Let me stretch this paradigm a bit further.... I often think of "tongues" when found in an unlikely group of people foreign to me and my background. When I have been placed into these circumstances - perhaps with gang members I'm working with; past Chinese groups I became friends with in college; Caribbean island peoples and Central American cultures when travelling;  even gender-based cultures once foreign to myself - I've found God to give me the ears and tongue to listen and speak powerfully within those circumstances. Even though the language we are using is English, the culture itself was uniquely different from mine own. It required "extra radar" as it were to piece together the needs and wants of those individuals and communities as Christ was testified to. In this instance I understood it as a gifting of the Spirit to be able to communicate (both verbally AND non-verbally) within cultural situations even though the same language of English was being used. I was gifted by the Spirit to speak of Christ to people dissimilar to mine own heritage and background.

Summary

So then, when charismatic gifts of the Holy Spirit are thus framed within the experience of humanity they become understood as the normal, regular experience of any man (saved or unsaved) hearing God's word and will and responding accordingly. It also works in reverse when we think of Pharaoh's stubborn and hardened heart. Or the religious leaders of Jesus' day. To disobey God's expressed word and will can harm us for we are effectually refusing the Spirit's testimony of Jesus which is blasphemy. Though I don't believe the Bible teaches that blasphemy of the Spirit can ever stop God from reaching out to us; it does however, sour and sear our heart from hearing as well as we could. In those cases God may create bigger life disturbances to awaken us from our deathly slumber. In Israel's case He sent prophets. They refused to hear His word. Then God sent judgment. Eventually they woke up and either died in their sins (like Pharaoh of Egypt) or repented from their sins (like Nehemiah and Jonah). Let us not provoke God so far. Let us be of humbler stock and readily invite Him in. Give ear to His word and seek His will!

Thus, I don't need to speak in angelic tongues nor have angelic interpreters to interpret for me. It makes no sense. For when we're used of God in other's lives we have become "like as to angels" - which in the Greek means "messengers" (angelos). In other words, we are become the very angelic messengers of God's word sent to speak His words of ministry. We have become like Christ Jesus our Lord who came to heal and bind up the wounds of humanity's ills and brokenness. Who has done (and is doing) the same for us (and in us presently). Christ didn't use the language of angels but the language of love. He spoke in a tongue that could be understood. He needed no further interpreter than that of the Holy Spirit. He lived and ministered in a clarity that was refreshing. Christ prophesied of God. Of the Kingdom of God to come. Of His passion. His death. His resurrection. Of the Comforter to come. In all three of gifts of the Spirit Jesus is our example. He healed. He spoke in tongues. He prophesied.
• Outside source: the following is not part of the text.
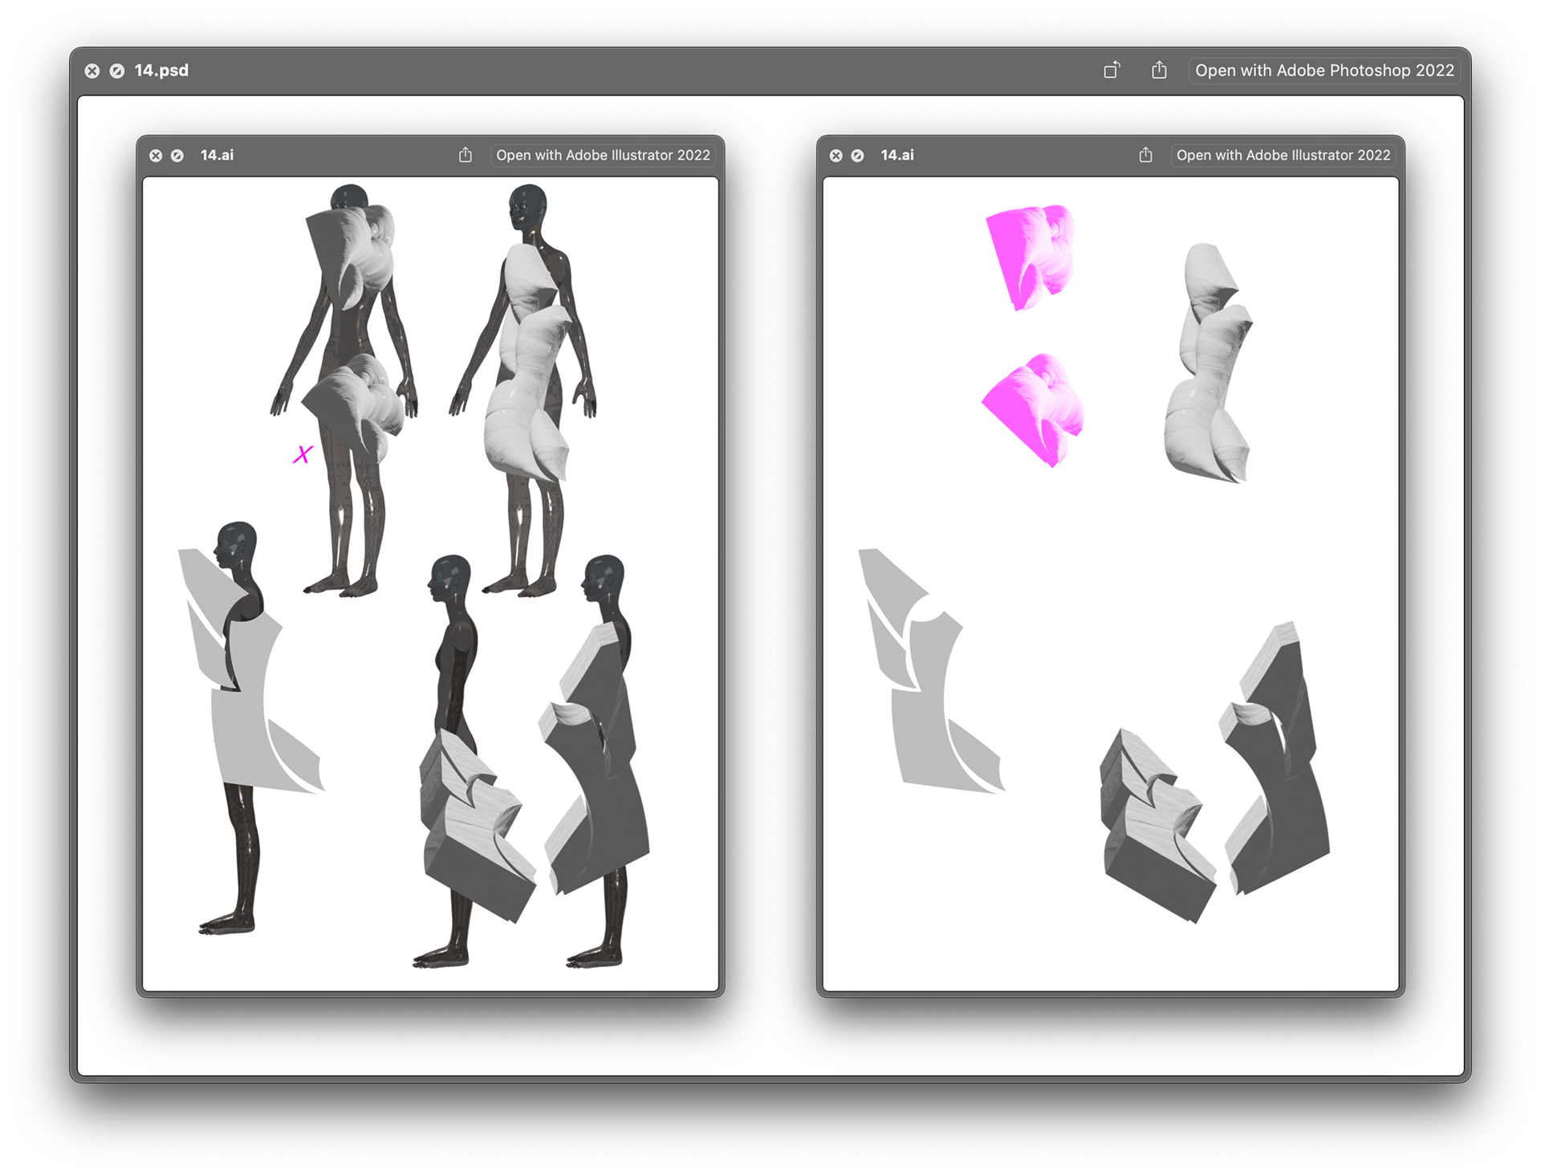Close the left 14.ai preview window

click(x=156, y=156)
These are God's gift to us when understood aright and not misled in our human wills and sinful hearts (like Simon the magician who sought the Spirit's power when converted to Christ but initially misunderstood the Spirit's ministry to a broken humanity - Acts 8).

And finally, if we speak in this kind of a "heavenly language" then it is enough. It is not self-edifying. And it does not waste the time of another believer in the task of interpretation, when that time could be better used in reaching out the Gospel to the lost and unsaved. An activity that should be enough as evidence to God's power and testimony. For we need look no further for spiritual evidences than the saving power and healing of the Holy Spirit in the lives of men and women telling one-and-all of Jesus Christ as Lord and Savior and living in obedience to Him.